Zifeng Kang (Johns Hopkins University), Song Li (Johns Hopkins University), Yinzhi Cao (Johns Hopkins University)

Prototype pollution is a relatively new type of JavaScript vulnerabilities, which allows an adversary
to inject a property into a prototypical object, such as Object.prototype. The injected property may be used later in other sensitive functions like innerHTML, leading to Cross- site Scripting (XSS), or document.cookie, leading to cookie manipulations. Prior works proposed to detect prototype pollution in Node.js application using static analysis. However, it still remains unclear how prevalent prototype pollution exists in client-side websites, let alone what consequences (e.g., XSS and cookie manipulations) prototype pollution could lead to.

In this paper, we propose ProbeTheProto, the first large-scale measurement study of clients-side prototype pollution among one million real-world websites. PROBETHEPROTO consists of two important parts: dynamic taint analysis that tracks so-called joint taint flows connecting property lookups and assignments, and input/exploit generation that guides joint taint flows into final sinks related to further consequences. ProbeTheProto answers the questions of whether a prototypical object is controllable, whether and what properties can be manipulated, and whether the injected value leads to further consequences.
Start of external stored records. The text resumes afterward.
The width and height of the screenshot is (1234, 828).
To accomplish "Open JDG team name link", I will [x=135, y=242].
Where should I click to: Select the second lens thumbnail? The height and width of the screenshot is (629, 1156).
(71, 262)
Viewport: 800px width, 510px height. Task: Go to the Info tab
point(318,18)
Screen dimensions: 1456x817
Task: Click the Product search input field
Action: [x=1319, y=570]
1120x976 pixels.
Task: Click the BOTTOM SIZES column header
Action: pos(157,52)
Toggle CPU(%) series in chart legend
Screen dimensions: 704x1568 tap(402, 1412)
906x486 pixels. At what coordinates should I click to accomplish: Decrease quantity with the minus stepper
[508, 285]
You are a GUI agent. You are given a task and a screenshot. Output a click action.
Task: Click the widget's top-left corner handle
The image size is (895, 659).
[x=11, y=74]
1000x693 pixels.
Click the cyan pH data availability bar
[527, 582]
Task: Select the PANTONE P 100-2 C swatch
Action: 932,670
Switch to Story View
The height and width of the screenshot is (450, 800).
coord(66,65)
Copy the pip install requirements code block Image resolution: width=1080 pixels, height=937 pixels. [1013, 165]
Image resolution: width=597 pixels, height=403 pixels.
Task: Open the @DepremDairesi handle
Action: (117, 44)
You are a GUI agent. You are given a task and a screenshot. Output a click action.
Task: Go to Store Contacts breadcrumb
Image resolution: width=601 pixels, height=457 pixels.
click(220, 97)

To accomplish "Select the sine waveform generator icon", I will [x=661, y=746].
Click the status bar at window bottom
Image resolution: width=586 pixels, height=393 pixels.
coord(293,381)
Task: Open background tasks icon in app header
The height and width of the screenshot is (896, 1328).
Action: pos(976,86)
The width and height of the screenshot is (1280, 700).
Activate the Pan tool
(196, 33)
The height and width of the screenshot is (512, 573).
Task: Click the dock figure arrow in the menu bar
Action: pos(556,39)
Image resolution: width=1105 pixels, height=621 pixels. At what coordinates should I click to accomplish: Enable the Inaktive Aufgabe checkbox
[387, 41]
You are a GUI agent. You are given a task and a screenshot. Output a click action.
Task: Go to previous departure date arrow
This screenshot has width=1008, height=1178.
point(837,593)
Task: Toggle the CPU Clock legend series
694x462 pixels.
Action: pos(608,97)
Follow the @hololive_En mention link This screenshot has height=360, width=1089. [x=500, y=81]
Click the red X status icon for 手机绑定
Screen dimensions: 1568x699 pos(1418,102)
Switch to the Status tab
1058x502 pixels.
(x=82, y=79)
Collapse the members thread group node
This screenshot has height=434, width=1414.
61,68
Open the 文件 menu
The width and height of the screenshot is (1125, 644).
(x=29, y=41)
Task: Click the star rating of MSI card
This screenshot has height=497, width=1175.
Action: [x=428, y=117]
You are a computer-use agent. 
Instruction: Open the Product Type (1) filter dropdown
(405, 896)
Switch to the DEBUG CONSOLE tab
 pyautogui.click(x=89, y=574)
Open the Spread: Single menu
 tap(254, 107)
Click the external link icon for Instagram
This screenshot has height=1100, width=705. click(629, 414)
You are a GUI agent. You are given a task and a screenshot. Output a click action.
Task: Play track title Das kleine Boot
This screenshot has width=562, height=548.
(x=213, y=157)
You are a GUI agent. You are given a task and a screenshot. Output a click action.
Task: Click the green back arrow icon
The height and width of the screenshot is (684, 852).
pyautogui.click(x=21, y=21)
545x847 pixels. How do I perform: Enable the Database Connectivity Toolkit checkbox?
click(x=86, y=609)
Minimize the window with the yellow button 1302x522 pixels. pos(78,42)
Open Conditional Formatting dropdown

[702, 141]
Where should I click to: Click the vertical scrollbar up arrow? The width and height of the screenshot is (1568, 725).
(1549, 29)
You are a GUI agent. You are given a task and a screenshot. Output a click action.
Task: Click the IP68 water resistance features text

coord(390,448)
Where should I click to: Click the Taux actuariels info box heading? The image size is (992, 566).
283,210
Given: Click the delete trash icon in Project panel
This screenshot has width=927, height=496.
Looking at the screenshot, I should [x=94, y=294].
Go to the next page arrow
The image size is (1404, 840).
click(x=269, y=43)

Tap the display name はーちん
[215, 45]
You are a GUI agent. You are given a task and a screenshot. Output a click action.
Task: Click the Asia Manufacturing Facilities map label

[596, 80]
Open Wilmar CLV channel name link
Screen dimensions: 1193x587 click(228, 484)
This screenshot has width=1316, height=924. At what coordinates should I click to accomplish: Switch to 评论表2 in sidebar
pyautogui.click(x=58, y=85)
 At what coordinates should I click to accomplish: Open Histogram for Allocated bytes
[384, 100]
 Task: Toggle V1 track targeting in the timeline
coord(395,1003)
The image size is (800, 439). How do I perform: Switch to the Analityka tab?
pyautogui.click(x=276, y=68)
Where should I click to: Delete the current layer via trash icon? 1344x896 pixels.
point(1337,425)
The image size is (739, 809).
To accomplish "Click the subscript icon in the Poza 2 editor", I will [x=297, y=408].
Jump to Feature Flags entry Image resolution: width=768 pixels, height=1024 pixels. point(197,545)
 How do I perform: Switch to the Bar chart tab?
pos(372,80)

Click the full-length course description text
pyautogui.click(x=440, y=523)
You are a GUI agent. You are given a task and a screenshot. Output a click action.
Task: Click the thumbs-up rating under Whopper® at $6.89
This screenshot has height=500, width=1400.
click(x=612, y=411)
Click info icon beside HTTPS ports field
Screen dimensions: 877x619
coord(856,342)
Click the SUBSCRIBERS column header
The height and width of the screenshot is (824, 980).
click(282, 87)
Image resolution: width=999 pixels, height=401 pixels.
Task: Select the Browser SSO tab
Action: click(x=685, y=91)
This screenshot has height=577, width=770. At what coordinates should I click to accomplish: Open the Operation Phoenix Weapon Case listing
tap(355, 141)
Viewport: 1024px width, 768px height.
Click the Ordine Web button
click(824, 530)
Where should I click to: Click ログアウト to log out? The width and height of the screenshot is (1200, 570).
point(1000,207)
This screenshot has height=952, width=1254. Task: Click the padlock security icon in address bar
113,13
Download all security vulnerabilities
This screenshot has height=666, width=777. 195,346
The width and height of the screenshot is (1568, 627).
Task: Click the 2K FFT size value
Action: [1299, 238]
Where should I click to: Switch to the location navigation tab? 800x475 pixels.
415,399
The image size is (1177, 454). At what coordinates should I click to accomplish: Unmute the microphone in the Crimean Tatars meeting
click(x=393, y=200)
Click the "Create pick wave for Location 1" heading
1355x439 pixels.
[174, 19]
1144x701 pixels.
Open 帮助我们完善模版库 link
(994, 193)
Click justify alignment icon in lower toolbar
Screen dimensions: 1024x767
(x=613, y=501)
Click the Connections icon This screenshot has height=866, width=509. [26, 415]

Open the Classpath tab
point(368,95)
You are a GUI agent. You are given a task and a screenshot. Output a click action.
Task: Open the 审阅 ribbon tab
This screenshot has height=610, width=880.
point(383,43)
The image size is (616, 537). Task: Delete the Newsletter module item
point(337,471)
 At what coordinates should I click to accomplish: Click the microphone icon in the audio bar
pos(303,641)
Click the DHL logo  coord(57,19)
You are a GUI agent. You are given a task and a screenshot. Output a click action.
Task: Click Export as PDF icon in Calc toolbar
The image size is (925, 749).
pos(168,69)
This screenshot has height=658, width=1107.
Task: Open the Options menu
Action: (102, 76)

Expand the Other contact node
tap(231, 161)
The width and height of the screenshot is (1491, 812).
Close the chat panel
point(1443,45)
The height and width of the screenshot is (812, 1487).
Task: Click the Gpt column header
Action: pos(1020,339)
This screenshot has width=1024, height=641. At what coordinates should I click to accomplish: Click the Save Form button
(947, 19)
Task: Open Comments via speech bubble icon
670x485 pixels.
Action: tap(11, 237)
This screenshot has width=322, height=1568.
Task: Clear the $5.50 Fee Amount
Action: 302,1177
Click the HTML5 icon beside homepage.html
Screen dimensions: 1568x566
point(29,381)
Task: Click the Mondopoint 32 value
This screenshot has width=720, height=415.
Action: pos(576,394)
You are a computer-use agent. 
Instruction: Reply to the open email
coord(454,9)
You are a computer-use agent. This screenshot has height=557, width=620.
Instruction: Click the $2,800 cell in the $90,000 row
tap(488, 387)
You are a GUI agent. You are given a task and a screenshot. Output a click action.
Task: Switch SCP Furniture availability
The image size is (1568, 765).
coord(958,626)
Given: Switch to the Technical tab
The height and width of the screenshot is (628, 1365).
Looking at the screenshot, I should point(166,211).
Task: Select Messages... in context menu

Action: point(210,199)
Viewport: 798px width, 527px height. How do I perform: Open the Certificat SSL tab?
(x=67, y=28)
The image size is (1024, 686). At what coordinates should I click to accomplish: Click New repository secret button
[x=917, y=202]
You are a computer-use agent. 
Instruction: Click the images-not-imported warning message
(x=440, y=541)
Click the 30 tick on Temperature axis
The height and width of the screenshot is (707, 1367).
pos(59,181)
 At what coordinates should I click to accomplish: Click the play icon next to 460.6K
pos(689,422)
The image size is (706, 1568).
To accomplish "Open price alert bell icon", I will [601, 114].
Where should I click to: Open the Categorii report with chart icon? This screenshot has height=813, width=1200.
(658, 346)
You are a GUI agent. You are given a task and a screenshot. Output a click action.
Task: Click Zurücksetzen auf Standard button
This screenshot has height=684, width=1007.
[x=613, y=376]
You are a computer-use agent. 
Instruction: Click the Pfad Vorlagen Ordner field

We implemented a prototype of ProbeTheProto and evaluated it on one million websites. The results reveal that 2,738 real-world websites—including ten among the top 1,000—are vulnerable to 2,917 zero-day, exploitable prototype pollution vulnerabilities. We verify that 48 vulnerabilities further lead to XSS, 736 to cookie manipulations, and 830 to URL manipulations. We reported all the findings to website maintainers and so far 185 vulnerable websites have already been patched.